If you didn’t know already, your library’s site should be responsive. Having a separate mobile site is no longer good practice. Heck, even Google is penalizing non-responsive websites.   If your library’s website isn’t responsive already, you’re way, way behind the curve and you should feel horribly guilty about it.

That’s the message you’ve probably been getting for a while.

I’m not going to tell you that you don’t need to feel guilty or that it’s OK not to have a responsive website at this point.  Neither of those things would be true.  However, I am going to offer some empathy.  Let’s all get honest for a moment:  responsive design is harder.  It’s not just a different way of designing and thinking about web design, it can be a full-fledged bigger pain in the behind.   It’s a better way to do it, but that doesn’t mean that the learning curve isn’t going to give you a little gray hair, especially if it’s new territory for you.  Let’s examine some of the pain points.

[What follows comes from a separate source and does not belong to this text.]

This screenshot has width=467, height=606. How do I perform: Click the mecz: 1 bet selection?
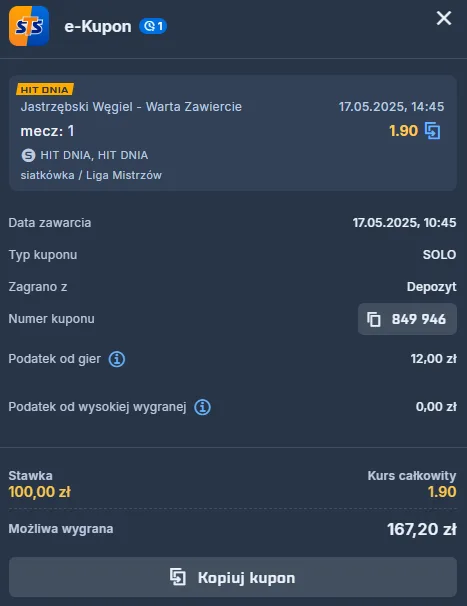(47, 131)
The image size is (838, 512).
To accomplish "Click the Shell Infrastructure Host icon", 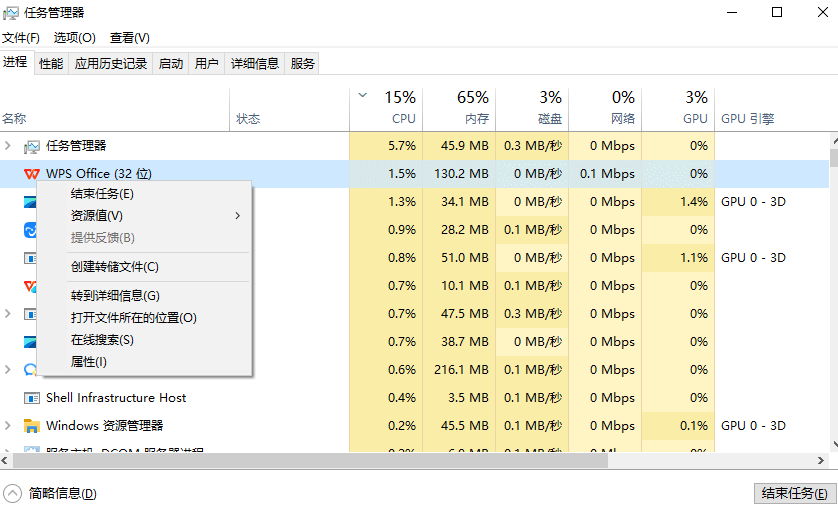I will coord(31,398).
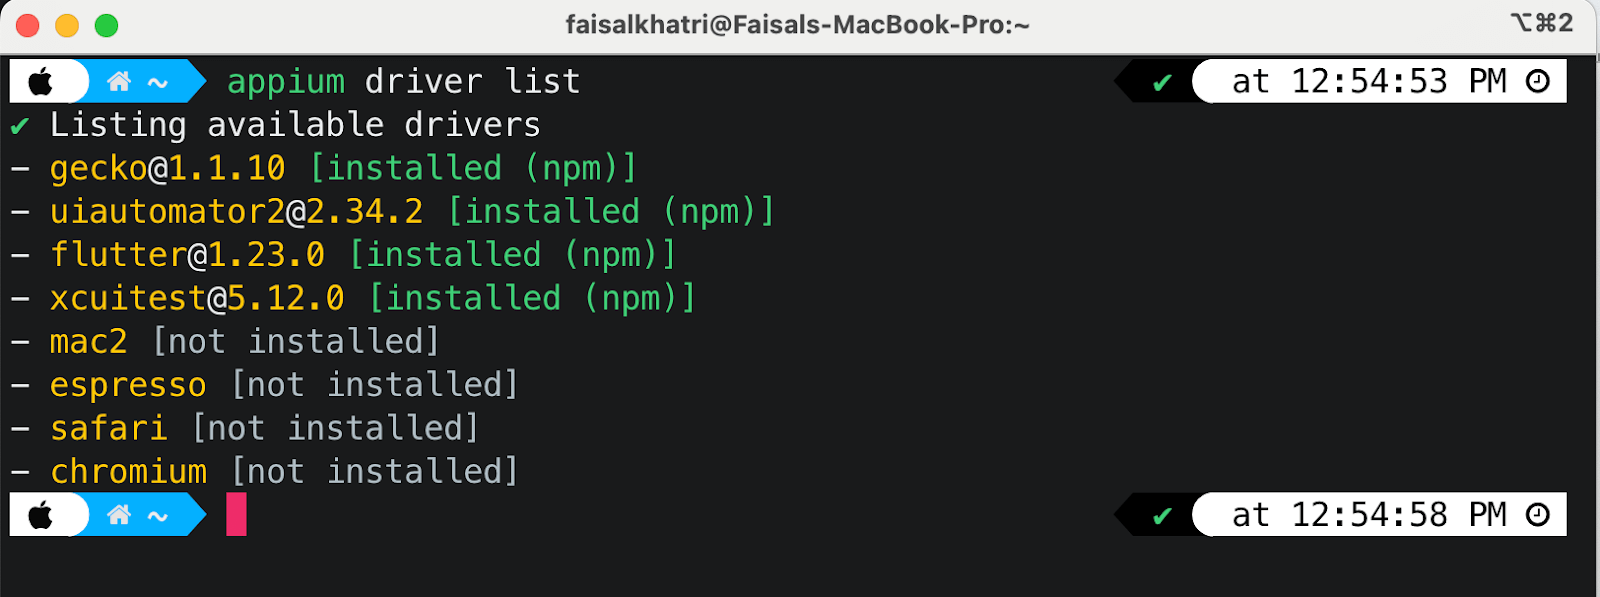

  • You’re going to have to learn a CSS grid system.   To do responsive right, you’re probably going to need to learn to do layout with something like Bootstrap or Singularity (although there are many different systems; those are just two popular ones).  This kind of system allows for the fluidity needed to accommodate various devices sizes.
  • You’re going to have to learn about media queries.  These detect specific device sizes and allow you to provide alternate styling information, based on conditions. Typically, many responsive designs use both grid systems and media queries.
  • You’re going to have to get acquainted with viewports, screen densities and initial scale factors.  These have to do with just understanding the mobile environment and just how different it is from the desktop.  And, there are associated metatags you’re going to need.
  • Making images responsive isn’t simple and the methods are debated.  There’s no perfect one-size-fits-all solution (yet) and the problems are diverse.  Honestly, some days I just wish the Web was text-only again.

“Because it is hard, many responsive sites are very poor. They are led by a need to have their practices accepted by web celebrities and popular thinking rather than delivering a quality product. The bandwagon that everyone is jumping on is very ill-defined, and the results are less than satisfactory.”–Daniel Howells, Howell’s Studio

Responsive design is incredibly important, but it does mean learning and mastering new things.  Is that scarier than having songs written about you after you break up with Taylor?  Well, let’s hope not, or your library’s website is in trouble.

Comments

  • Jerie Green
    Posted at 9:57 am May 21, 2015
    Jerie Green
    Author

    We’ve been urging our website design clients to implement Responsive Design and finally they are beginning to “get it,” especially since it can affect Google search rankings. But you are so right – it’s complicated, expensive and painful.

  • Owen
    Posted at 9:43 am June 17, 2015
    Owen
    Author

    I agree completely: Responsive web design is complicated and necessary. But I don’t think it’s harder than maintaining two completely different versions of your site, and it’s so much better for users. It’s worth the effort!

    Libraries don’t just have to worry about their own sites — they need to be asking ILS vendors whether their public catalog interface is responsive. A quick search suggests the answer is almost always no!